Space capsules have higher air pressure than the near vacuum of space. Leaking always occurs from higher pressure to lower pressure. Thus, air will leak out of a spaceship or a spacesuit into space – that is a bad thing. As leaking occurs there will be a pressure decrease, since pressure is directly proportional to the number of molecules of a substance within a container. To keep the pressure steady, a new source of molecules to replace those that have leaked out is necessary. An oxygen tank is one way to provide extra molecules. Then, a spaceship or habitat or spacesuit can maintain its pressure, while the pressure within the supporting oxygen tank will decrease.

Space is nearly a vacuum with pretty much no air pressure, while the space station has a pressure about the same as Earth, 101,000 Pa. Exiting the International Space Station (ISS) to perform an extravehicular activity (EVA) – the fancy phrase for a space walk -  presents the same problem as when a SCUBA diver ascends from the higher pressure of deeper water to lower pressure, shallow water.

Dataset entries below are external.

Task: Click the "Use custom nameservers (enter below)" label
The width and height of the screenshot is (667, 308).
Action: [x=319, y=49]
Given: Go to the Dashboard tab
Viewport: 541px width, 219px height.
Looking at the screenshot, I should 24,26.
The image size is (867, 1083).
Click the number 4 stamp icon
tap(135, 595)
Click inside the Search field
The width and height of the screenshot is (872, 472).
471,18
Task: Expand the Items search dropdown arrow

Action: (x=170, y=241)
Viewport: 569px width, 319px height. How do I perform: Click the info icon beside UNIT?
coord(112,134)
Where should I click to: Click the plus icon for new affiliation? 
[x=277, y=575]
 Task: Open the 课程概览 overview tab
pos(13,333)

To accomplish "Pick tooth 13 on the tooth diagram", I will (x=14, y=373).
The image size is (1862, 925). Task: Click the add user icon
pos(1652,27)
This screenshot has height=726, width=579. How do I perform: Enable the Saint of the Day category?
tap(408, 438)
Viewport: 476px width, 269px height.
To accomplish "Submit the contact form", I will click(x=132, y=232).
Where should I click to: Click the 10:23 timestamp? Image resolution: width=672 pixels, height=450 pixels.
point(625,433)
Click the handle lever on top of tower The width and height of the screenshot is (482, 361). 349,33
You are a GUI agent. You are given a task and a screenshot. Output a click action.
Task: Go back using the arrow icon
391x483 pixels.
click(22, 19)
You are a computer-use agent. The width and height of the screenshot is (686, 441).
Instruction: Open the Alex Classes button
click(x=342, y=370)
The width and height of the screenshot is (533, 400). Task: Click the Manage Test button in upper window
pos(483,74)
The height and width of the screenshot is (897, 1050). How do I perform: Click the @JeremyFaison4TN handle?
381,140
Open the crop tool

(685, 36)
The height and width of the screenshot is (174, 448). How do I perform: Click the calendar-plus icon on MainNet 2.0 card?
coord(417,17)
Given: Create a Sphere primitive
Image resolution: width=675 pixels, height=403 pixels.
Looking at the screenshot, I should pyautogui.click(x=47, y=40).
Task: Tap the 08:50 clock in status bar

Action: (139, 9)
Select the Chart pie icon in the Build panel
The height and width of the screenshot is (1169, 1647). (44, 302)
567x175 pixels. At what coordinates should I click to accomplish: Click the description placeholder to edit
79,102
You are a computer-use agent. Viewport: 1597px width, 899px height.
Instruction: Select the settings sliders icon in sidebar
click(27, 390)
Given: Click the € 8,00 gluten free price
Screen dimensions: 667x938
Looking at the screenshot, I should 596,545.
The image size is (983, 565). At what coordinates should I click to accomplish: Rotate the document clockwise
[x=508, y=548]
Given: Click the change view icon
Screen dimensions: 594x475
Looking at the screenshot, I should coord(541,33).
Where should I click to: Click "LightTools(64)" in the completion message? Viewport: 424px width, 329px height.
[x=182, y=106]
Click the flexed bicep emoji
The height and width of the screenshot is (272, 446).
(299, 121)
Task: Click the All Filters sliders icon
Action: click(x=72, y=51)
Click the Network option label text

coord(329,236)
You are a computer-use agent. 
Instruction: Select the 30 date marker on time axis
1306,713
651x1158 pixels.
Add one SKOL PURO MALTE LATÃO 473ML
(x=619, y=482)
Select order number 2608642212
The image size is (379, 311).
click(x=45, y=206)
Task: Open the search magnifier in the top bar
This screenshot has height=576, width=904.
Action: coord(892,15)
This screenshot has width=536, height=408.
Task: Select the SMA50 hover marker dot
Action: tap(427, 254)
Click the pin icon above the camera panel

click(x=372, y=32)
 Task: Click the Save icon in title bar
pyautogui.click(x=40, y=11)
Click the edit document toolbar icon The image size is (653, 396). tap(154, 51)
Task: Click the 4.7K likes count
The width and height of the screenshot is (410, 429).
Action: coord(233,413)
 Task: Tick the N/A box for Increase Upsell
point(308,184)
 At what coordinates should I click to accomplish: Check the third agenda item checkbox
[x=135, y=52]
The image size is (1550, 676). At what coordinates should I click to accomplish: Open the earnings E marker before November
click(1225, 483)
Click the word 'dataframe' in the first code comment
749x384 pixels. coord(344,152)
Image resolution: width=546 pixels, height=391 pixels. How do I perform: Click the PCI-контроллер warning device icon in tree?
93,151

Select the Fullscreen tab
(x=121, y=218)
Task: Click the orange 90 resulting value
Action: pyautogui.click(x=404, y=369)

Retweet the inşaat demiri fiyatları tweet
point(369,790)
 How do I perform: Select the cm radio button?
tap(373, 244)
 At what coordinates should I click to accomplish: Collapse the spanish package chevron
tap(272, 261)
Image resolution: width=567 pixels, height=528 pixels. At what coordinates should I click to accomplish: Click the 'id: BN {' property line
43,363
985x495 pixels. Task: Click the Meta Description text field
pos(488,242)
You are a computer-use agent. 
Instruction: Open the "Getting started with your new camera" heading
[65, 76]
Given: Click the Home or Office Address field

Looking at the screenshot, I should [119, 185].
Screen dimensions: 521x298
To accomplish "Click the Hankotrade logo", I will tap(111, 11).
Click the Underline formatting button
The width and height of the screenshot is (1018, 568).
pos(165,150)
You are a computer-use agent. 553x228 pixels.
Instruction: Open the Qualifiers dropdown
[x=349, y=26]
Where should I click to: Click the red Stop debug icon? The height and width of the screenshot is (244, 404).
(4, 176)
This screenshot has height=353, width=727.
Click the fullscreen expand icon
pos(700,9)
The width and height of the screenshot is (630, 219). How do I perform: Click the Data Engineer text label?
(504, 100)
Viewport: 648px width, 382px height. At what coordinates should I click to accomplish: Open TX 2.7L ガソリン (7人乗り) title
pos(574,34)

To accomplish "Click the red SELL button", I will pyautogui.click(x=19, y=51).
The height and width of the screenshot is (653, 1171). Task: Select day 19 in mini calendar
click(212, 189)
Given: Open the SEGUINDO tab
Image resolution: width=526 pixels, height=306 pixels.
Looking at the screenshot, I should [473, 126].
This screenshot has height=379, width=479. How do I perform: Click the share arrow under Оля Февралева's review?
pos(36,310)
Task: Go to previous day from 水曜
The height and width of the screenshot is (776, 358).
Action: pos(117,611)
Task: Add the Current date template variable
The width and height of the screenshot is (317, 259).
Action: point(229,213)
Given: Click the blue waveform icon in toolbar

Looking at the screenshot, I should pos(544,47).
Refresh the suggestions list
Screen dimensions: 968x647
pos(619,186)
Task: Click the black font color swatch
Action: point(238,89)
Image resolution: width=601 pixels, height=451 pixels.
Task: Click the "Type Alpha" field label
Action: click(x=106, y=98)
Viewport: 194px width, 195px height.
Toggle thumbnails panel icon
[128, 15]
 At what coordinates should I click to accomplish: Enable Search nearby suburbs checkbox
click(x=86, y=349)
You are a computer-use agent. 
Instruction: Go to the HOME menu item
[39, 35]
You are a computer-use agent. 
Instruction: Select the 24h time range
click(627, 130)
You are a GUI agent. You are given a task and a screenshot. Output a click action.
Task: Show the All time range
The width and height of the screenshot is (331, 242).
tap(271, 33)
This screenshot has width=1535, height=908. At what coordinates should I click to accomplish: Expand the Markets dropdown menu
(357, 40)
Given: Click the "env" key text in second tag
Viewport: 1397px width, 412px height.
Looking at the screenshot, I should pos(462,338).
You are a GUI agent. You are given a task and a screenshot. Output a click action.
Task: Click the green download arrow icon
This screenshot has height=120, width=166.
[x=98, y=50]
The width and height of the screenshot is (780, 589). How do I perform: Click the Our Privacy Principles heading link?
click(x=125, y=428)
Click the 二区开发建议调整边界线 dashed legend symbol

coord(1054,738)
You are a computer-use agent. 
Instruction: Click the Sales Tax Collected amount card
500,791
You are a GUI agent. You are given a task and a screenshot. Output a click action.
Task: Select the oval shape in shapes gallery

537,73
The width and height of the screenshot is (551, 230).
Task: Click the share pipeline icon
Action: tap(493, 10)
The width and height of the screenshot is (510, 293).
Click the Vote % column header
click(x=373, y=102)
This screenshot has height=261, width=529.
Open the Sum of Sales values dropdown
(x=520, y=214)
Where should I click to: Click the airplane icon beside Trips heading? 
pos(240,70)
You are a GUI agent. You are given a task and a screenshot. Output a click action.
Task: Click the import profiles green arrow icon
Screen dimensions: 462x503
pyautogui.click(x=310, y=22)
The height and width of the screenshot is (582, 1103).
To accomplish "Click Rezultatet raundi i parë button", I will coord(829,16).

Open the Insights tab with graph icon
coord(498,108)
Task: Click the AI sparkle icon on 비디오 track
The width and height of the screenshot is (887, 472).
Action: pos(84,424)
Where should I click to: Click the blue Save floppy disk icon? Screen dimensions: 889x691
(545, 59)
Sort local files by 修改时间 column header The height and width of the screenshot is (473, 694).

To avoid getting the bends - gases dissolved in the blood forming bubbles - astronauts spend several hours breathing pure oxygen and decompressing before a spacewalk. First, they work out while breathing 100% oxygen, to remove the nitrogen gas from their circulatory system. Next, they float into the Equipment Lock portion of the airlock containing the spacesuit. Here, the pressure is gradually lowered to 70,100 Pa. After donning their spacesuits–not a trivial process, since these suits weigh up to 136 kg (300 lbs) on Earth – they spend an additional 60 minutes breathing pure oxygen. After final checks for suit leaks the remaining air in the Crewlock–about 34,500 Pa – is vented to space. The astronauts then unlock the hatch and maneuver out to begin their EVA mission.